Doctor Who: The Eternity Clock is a 2012 action-adventure video game developed by Supermassive Games and published by BBC Worldwide for the PlayStation 3. It was later ported to the PlayStation Vita and Microsoft Windows. Based on the BBC television series Doctor Who, it was intended to be the first of a series, but it was announced in 2013 that the sequels have been put on hold.

== Synopsis ==

=== Setting ===
The game primarily takes place within the Doctor's time-travelling TARDIS, the high-security Stormcage Containment Facility prison of the 52nd century, and locations within and under London across different time periods.
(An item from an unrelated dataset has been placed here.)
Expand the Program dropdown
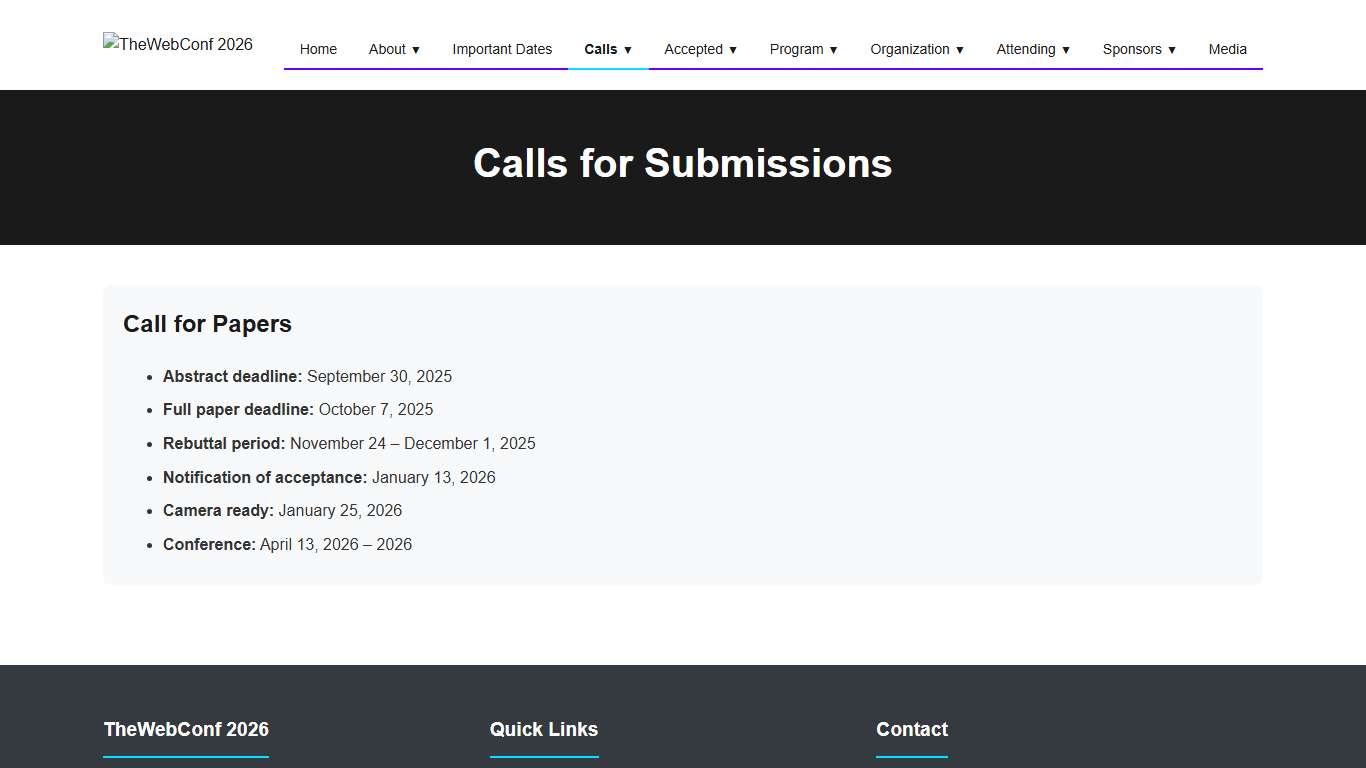pos(803,49)
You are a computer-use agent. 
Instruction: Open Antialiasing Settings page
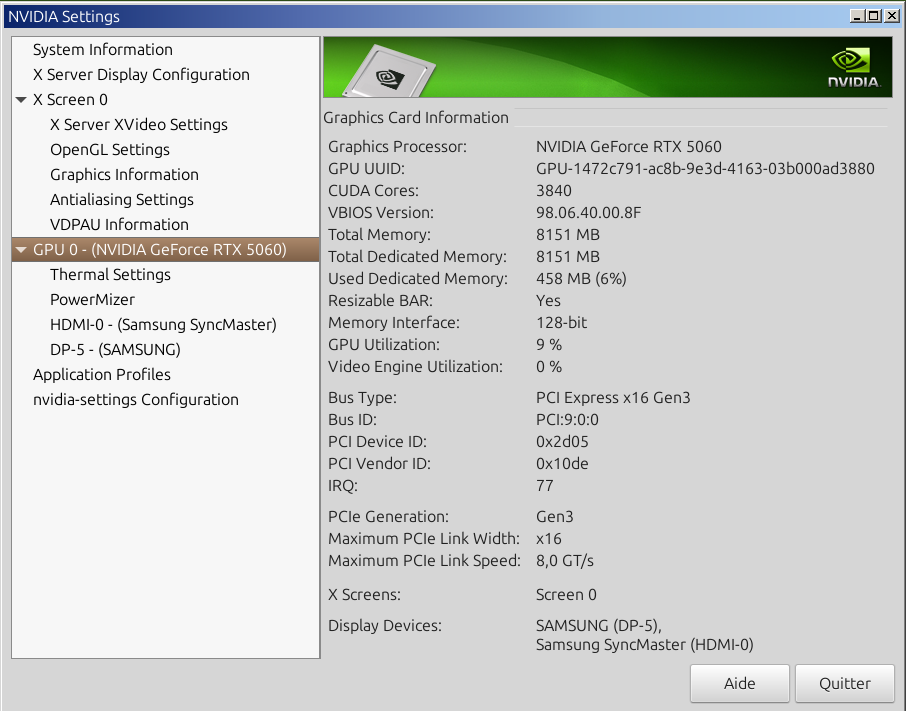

Chronologically, the game takes place at some point after the Eleventh Doctor's introduction in the Doctor Who series 5 episode "The Eleventh Hour", but before the Doctor Who series 6 finale episode, "The Wedding of River Song" (as his "death" within that episode is alluded to as still impending, in-game).

=== Characters ===
Matt Smith and Alex Kingston reprise their respective roles of the Eleventh Doctor and River Song. Players encounter iconic Doctor Who villains like Daleks, Cybermen, Silurians, and the Silence.

=== Plot ===
The Doctor and River Song travel across space and time in an effort to save Earth by gathering pieces of the Eternity Clock, an object that is a record of everything that has or will ever happen in all of existence.

== Development ==
The game had previously been confirmed for release on 30 April 2012, but was later postponed to 23 May 2012.

==Reception==
According to review aggregating website Metacritic, the PS3 version of the game received an average review score of 39 out of 100, based on 21 reviews.

The game received a 3.5 out of 20 from the Australian game critics Stephanie Bendixsen and Gus Ronald on the Australian Broadcasting Corporation television program Good Game: Spawn Point, later describing what they truly wish a Doctor Who game would be like.

IGN editor Mike Bell gave The Eternity Clock a 5.5 out of 10 stating that "Doctor Who: The Eternity Clock is a game that is filled to the brim with good intentions and does a lot of things right, but that even the Pandorica couldn't fix the amount of technical issues present."

Developers have responded to some criticisms and released an update. This update addresses bugs, AI issues and adds additional save locations.